12. References. All references in the Credit Agreement to “this Agreement” shall be deemed to refer to the Credit Agreement as amended hereby; and any and all references in the Security Documents to the Credit Agreement shall be deemed to refer to the Credit Agreement as amended hereby.
13. No Other Waiver. Except as set forth in Paragraph 8 hereof, the execution of this Amendment and acceptance of any documents related hereto shall not be deemed to be a waiver of any Default or Event of Default under the Credit Agreement or breach, default or event of default under any Security Document or other document held by the Lender, whether or not known to the Lender and whether or not existing on the date of this Amendment.
14. Release. The Borrower hereby absolutely and unconditionally releases and forever discharges the Lender, and any and all participants, parent corporations, subsidiary corporations, affiliated corporations, insurers, indemnitors, successors and assigns thereof, together with all of the present and former directors, officers, agents and employees of any of the foregoing, from any and all claims, demands or causes of action of any kind, nature or description, whether arising in law or equity or upon contract or tort or under any state or federal law or otherwise, which the Borrower has had, now has or has made claim to have against any such person for or by reason of any act, omission, matter, cause or thing whatsoever arising from the beginning of time to and including the date of this Amendment, whether such claims, demands and causes of action are matured or unmatured or known or unknown.

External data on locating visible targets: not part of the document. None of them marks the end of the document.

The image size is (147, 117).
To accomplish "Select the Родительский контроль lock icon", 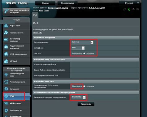I will (x=6, y=47).
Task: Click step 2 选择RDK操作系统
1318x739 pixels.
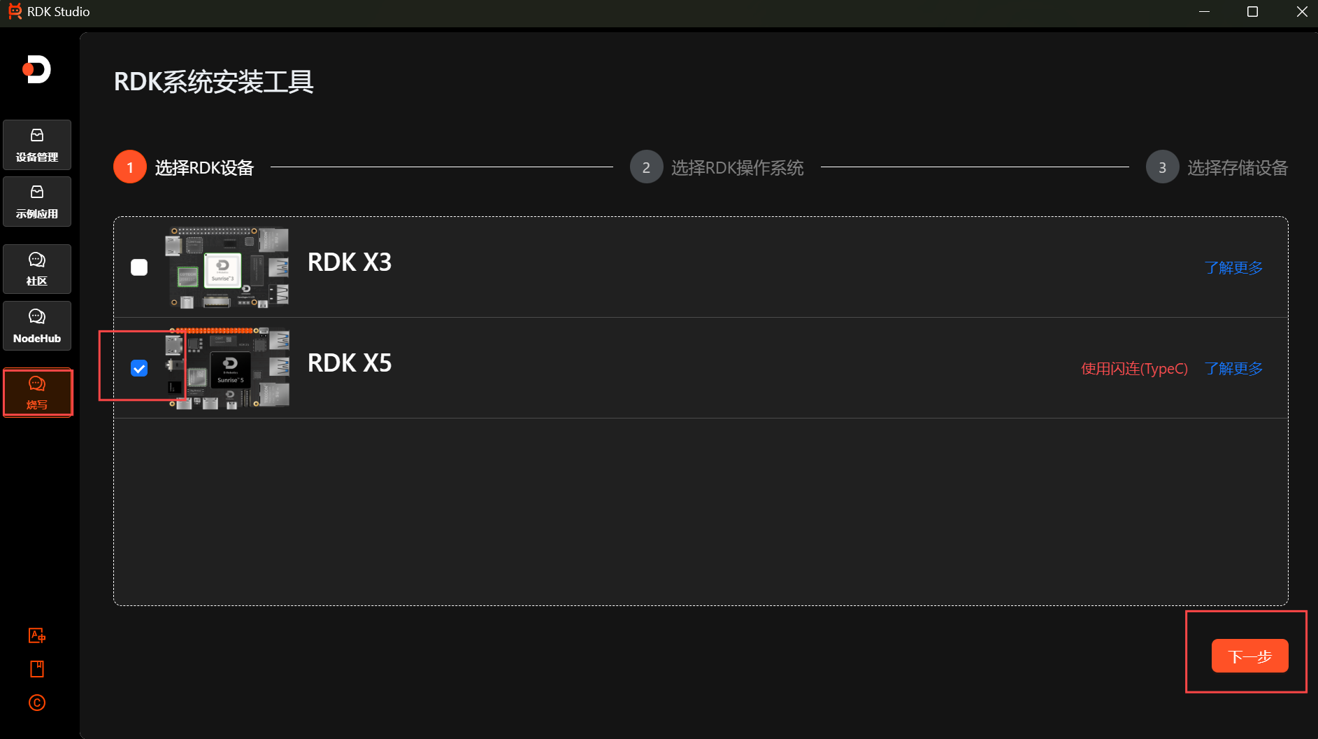Action: (646, 167)
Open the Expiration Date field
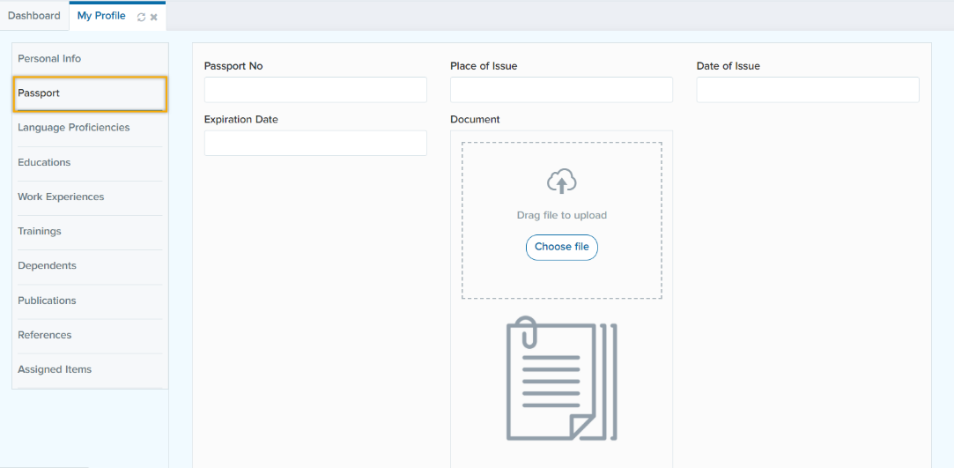954x468 pixels. [x=315, y=144]
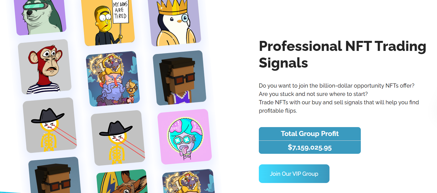Click the 'profitable flips.' text
437x193 pixels.
pos(278,111)
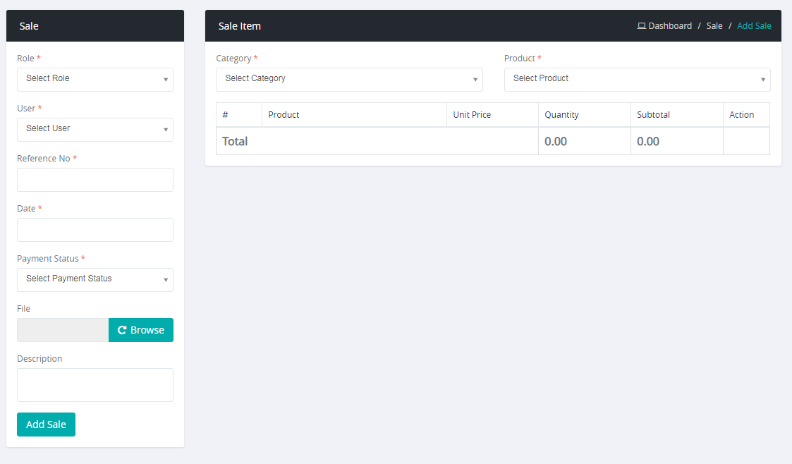Screen dimensions: 792x464
Task: Click the Quantity column header
Action: coord(561,115)
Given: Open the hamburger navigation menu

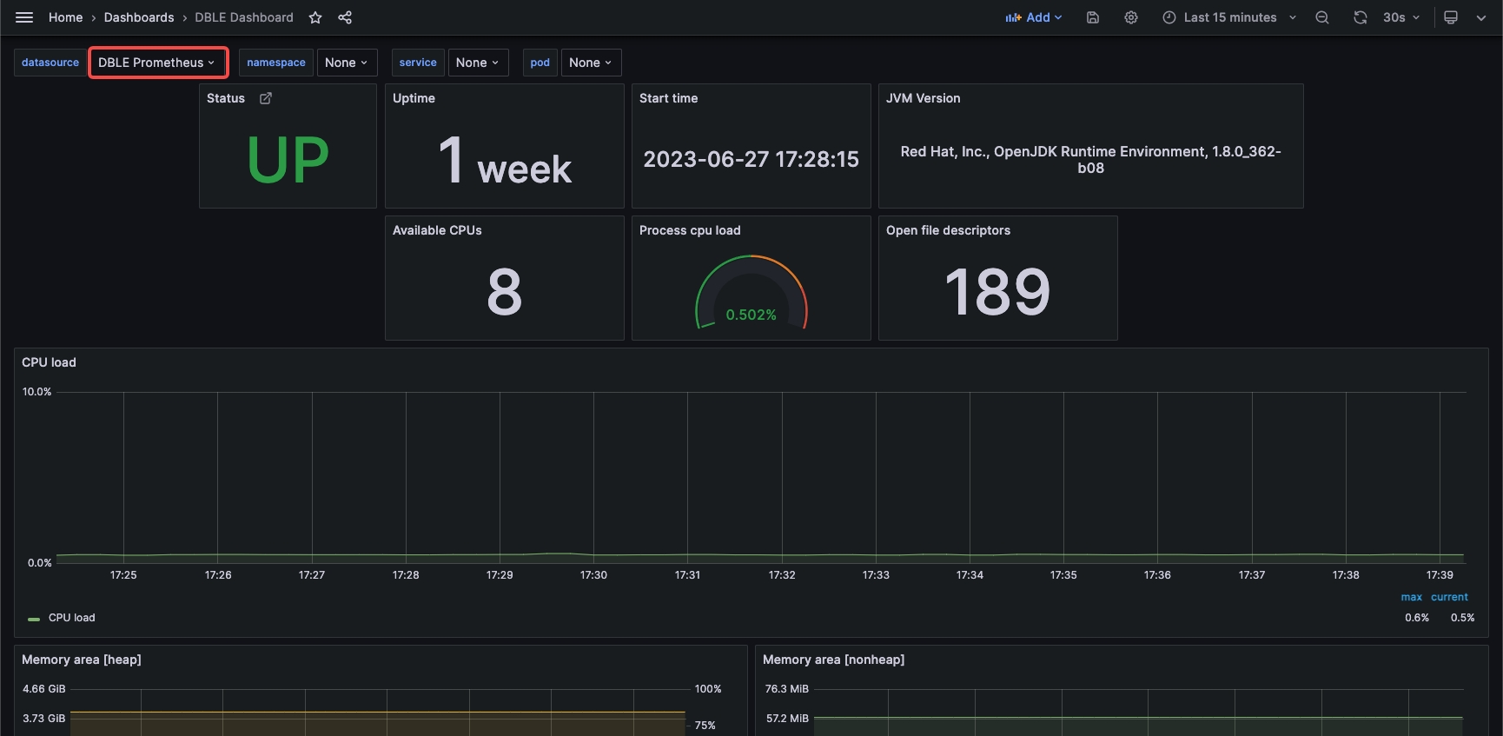Looking at the screenshot, I should tap(24, 17).
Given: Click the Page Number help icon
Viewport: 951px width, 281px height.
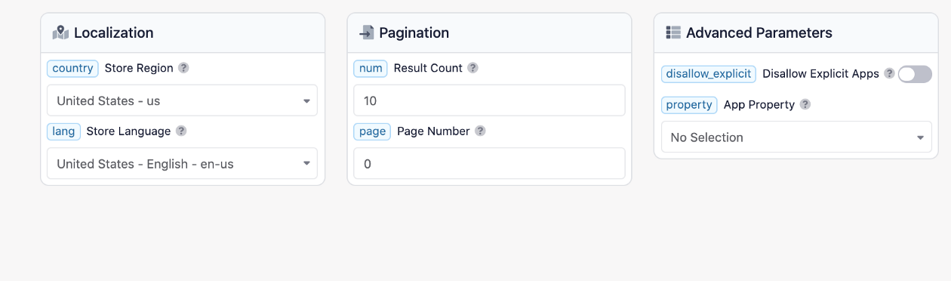Looking at the screenshot, I should click(480, 131).
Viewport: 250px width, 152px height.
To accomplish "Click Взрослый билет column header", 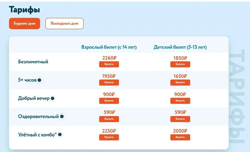I will click(109, 47).
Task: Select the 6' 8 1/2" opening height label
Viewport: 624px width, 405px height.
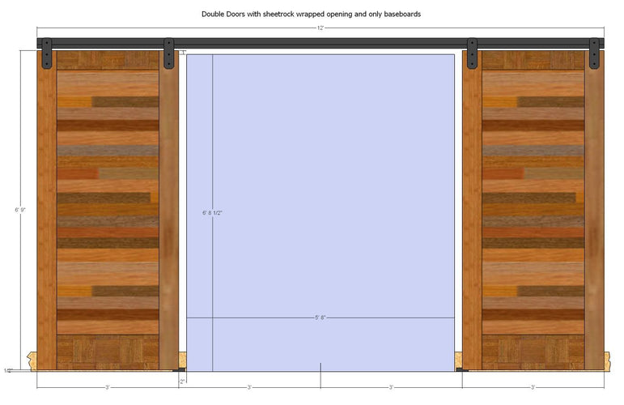Action: tap(213, 213)
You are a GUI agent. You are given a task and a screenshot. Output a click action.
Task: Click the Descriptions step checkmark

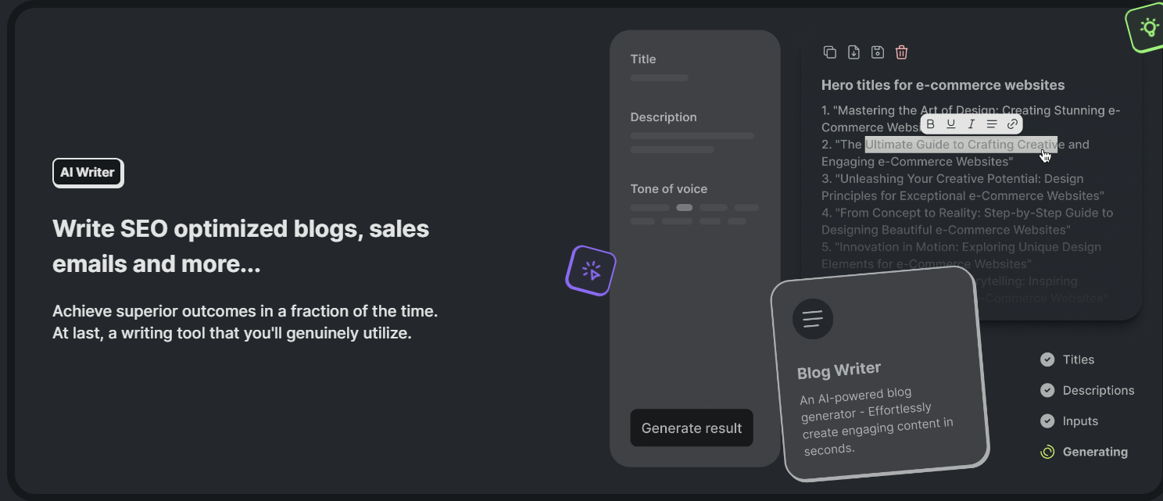[1047, 390]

15. Costs and Expenses. The Borrower hereby reaffirms its agreement under the Credit Agreement to pay or reimburse the Lender on demand for all costs and expenses incurred by the Lender in connection with the Loan Documents, including without limitation all reasonable fees and disbursements of legal counsel. Without limiting the generality of the foregoing, the Borrower specifically agrees to pay all fees and disbursements of counsel to the Lender for the services performed by such counsel in connection with the preparation of this Amendment and the documents and instruments incidental hereto. The Borrower hereby agrees that the Lender may, at any time or from time to time in its sole discretion and without further authorization by the Borrower, make a loan to the Borrower under the Credit Agreement, or apply the proceeds of any loan, for the purpose of paying any such fees, disbursements, costs and expenses and the fee required under Paragraph 9 hereof.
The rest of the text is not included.